Multaq FDA Warnings Over Heart Problems
The FDA has issued new warnings about the potential risk of Multaq side effects, indicating that doctors should no longer prescribe the drug to patients with permanent problems with abnormal heart rhythms, as that may double the risk of death, stroke and other heart problems.
Earlier this week, the agency finished a safety review of Multaq and announced that it is making label changes, as well as recommending limits on Multaq use. The FDA also said that it was looking at whether the risk of heart problems from Multaq is so severe that it outweighs the benefits. If the agency finds that to be true, FDA officials could call for a Multaq recall.
Even though Multaq has only been on the market since July 2009, it appears as though federal drug regulators are questioning whether it ever should have been approved. Earlier this year, the FDA chastised Sanofi, the manufacturer, for failing to notify health officials that it knew of reports of Multaq liver damage. Two Multaq users had to undergo liver transplant operations after liver failure believed to be linked to the drug.

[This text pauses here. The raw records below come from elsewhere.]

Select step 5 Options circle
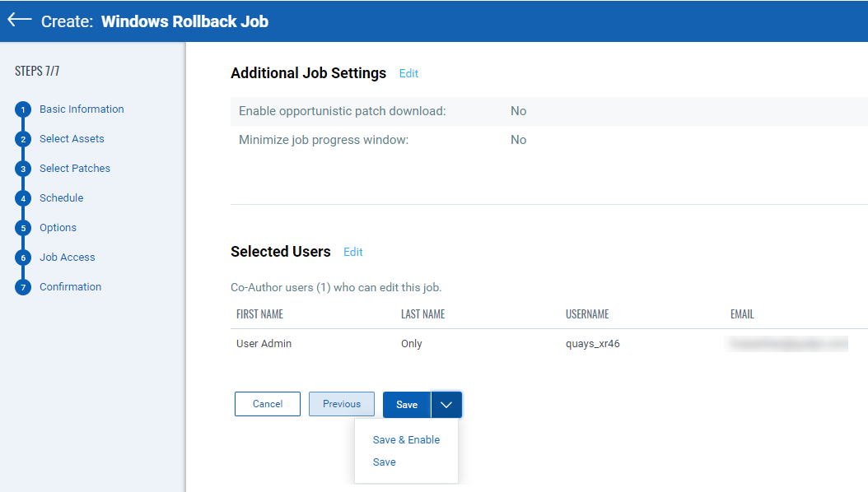The image size is (868, 492). click(x=22, y=227)
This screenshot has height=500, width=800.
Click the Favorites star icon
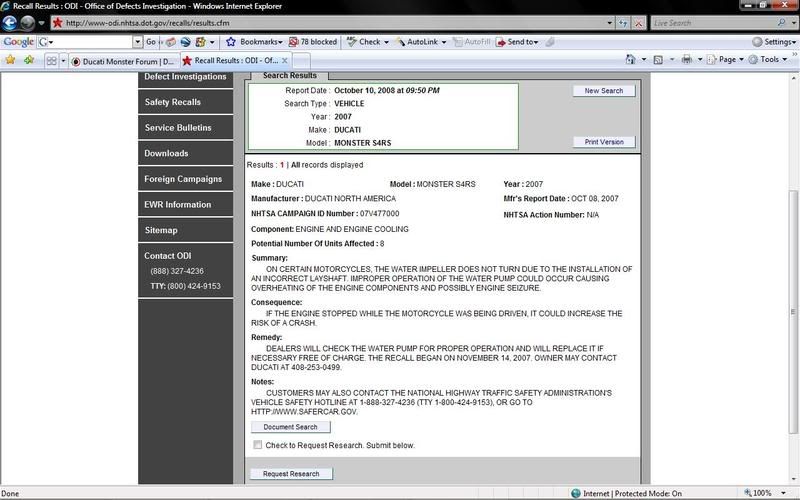(10, 60)
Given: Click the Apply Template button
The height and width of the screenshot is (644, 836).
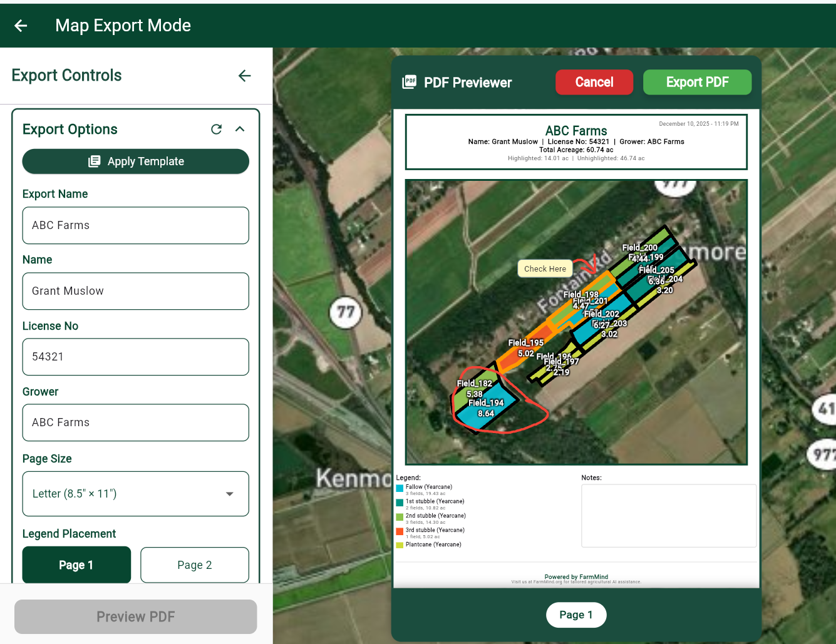Looking at the screenshot, I should (136, 161).
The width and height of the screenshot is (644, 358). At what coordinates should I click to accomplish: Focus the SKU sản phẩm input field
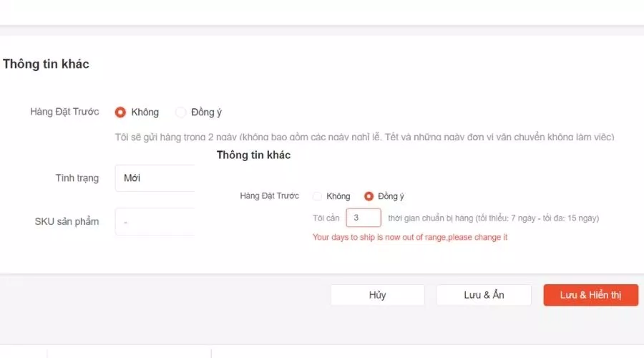click(155, 222)
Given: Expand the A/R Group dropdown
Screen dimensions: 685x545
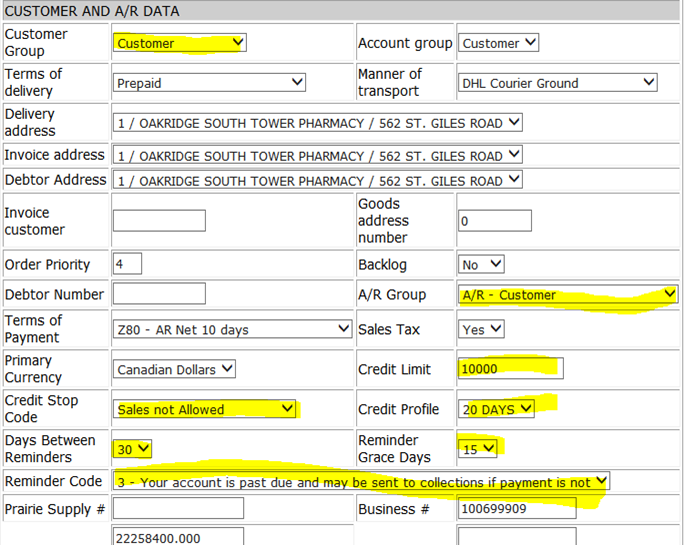Looking at the screenshot, I should coord(567,294).
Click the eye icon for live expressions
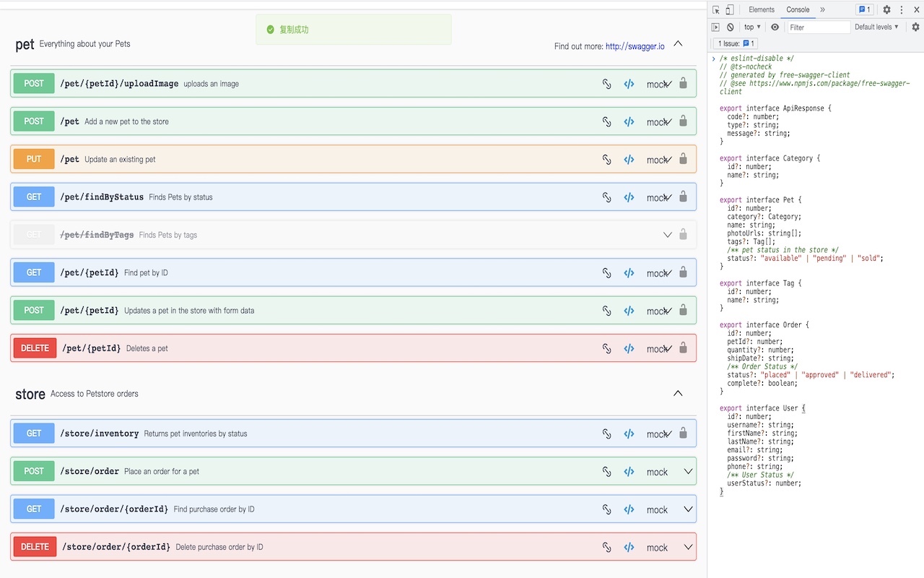Screen dimensions: 924x578 [775, 27]
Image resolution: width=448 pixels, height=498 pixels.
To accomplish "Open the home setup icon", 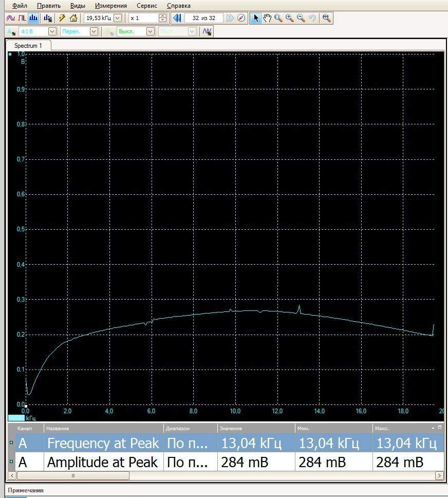I will point(73,18).

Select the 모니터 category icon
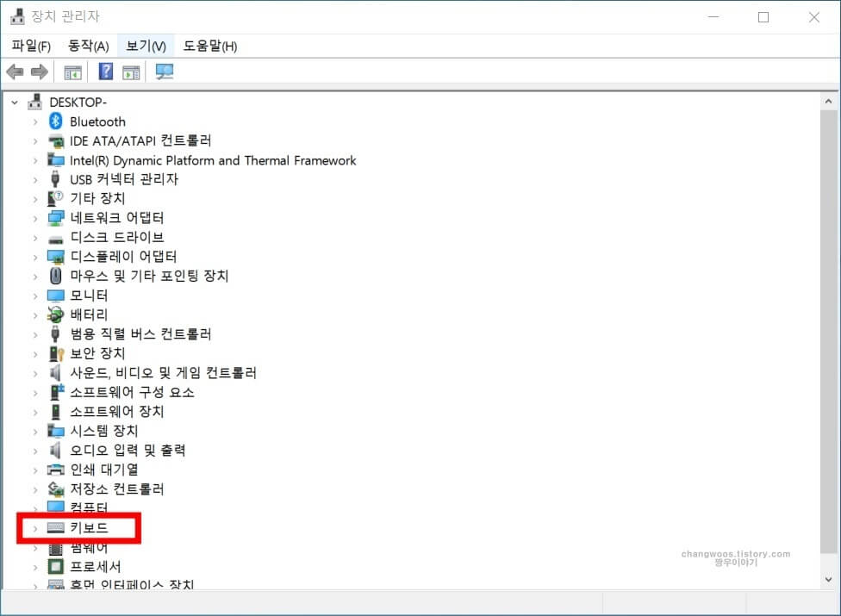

Then this summer, Sanofi cancelled clinical trials involving Multaq after too many of the human test subjects began dying. Sanofi hoped that the trials, PALLAS would show that Multaq was safe and effective in the treatment of permanent atrial fibrillation. Instead, they found that twice as many Multaq users died or suffered strokes and heart problems than those given a placebo. Multaq is currently only approved to treat temporary atrial fibrillation.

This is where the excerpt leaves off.